LGBTI Mission — A Vision of the Future Church of England

By Andrew Symes
ANGLICAN MAINSTREAM
http://anglicanmainstream.org/lgbti-mission-a-vision-of-the-future-c-of-e/
February 2016

Thursday 4th February saw the launch of a new campaign group which seeks to radically change the teaching and practice of the Church of England in a revisionist direction. LGBTI Mission is a coalition of a number of groups with similar aims; it is led by Simon Sarmiento, the editor of the website ‘Thinking Anglicans’, and its board includes Bishop Alan Wilson, former worship singer/songwriter Vicky Beeching, and Giles Goddard who last year hosted a service of Muslim prayers in his church, as well as other vicars and a church youth and families worker.

The front of their website says their aim is “full acceptance and affirmation of lesbian, gay, bisexual, transgender and intersex (LGBTI) people within the Church of England”. Several reasons are given for this. To start with, “God is love”. Then, the Church has seen change with regard to women priests and Bishops — now is the time for change with regard to views and policies on sexuality and gender. We have a ‘progressive’ Archbishop of Canterbury, they say, who has put sexuality on the church’s main agenda and who has recently apologised for the hurt caused to gay people. But most significant of all, Parliament has opened marriage to same sex couples, and public opinion is in favour of it.

A well produced document details the complaints about the current situation in the Church of England, states what the group would like to see changed, and itemizes some action plans to bring about the revolution. The document claims that the current doctrines and official policy of the Church of England, ie the historic teaching of the Christian faith, does not ‘recognise diversity’ in relation to different views on sexuality, and that this is harmful to many LGBTI Anglicans who have to keep their sexual orientation in the closet. The “one-sided dominant narrative about marriage, human sexuality, and gender complementarity is used a justification of persecution and bullying of LGBTI people”, it says, and calls for radical programmes of change to promote diversity, equality and inclusion in schools, youth groups, theological education and liturgies (for example conducting and blessing of same sex marriages, baptism of children of same sex couples, and ‘re-naming’ after gender transition). The ‘discrimination’ against partnered or married gay men and women in relation to ordination and preferment should be revoked, and should be countered by more appointments of openly gay clergy and Bishops as ‘role models’.

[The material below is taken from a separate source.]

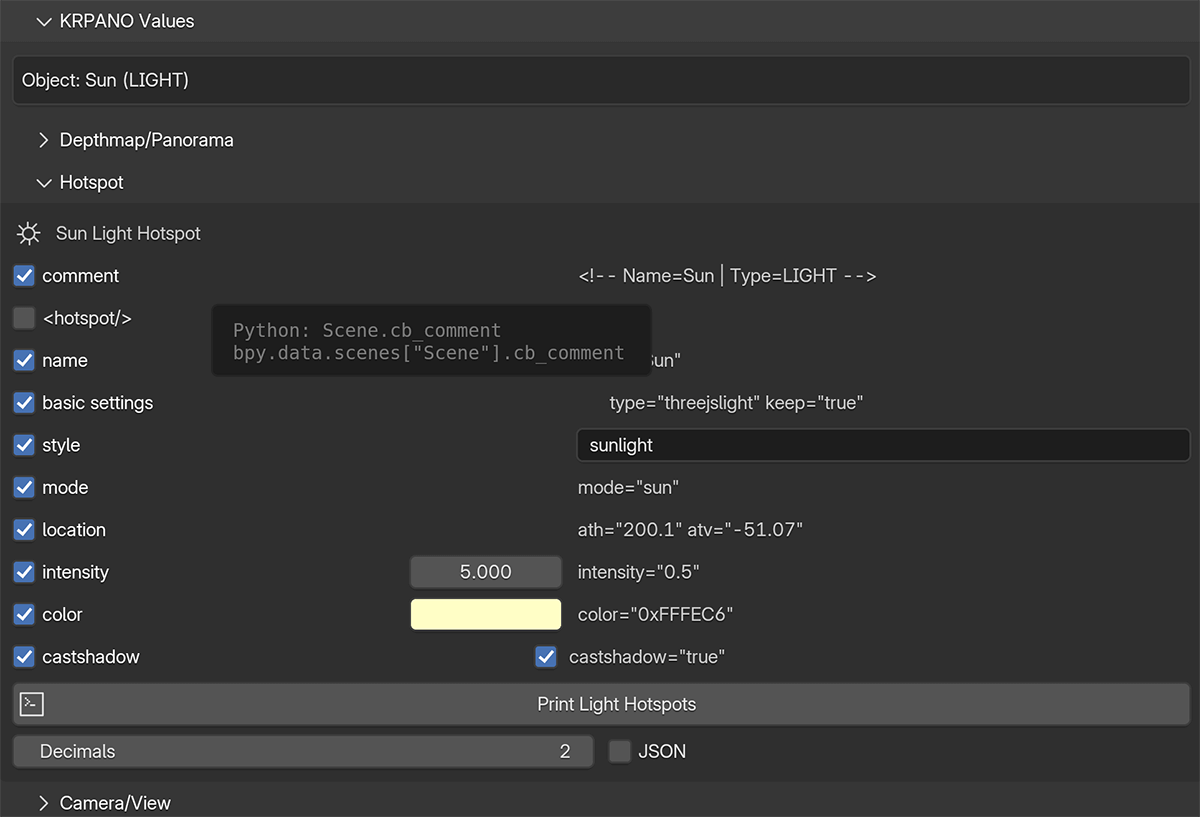
Task: Uncheck the style option
Action: pyautogui.click(x=24, y=445)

The document is worth reading carefully, because it shows what the Church of England would look like if this group and their supporters (there will be many sympathizers including some in senior positions) are able to put their radical plans into action.

First, it would be a church with a new anthropology, a new understanding of what it means to be human. Instead of affirming, with Jesus, that in the beginning God created us male and female, and instituted marriage, sex and procreation; partnership between the two genders in community for creative stewardship, we would have a church which officially endorses a ‘pansexual’ understanding of diverse sexual identities and expressions. It would promote an understanding of who I am based not on my physical body, my mind and my soul as a unit, connected to my family ancestry and now a new person in union with Christ, but as a free-floating self-defined identity created in my mind and my emotions, shaped by my environment, which may be at variance with my body. An anthropology in common with the teachings of the Gnostics and Plato rather than historic Judaeo-Christian understandings.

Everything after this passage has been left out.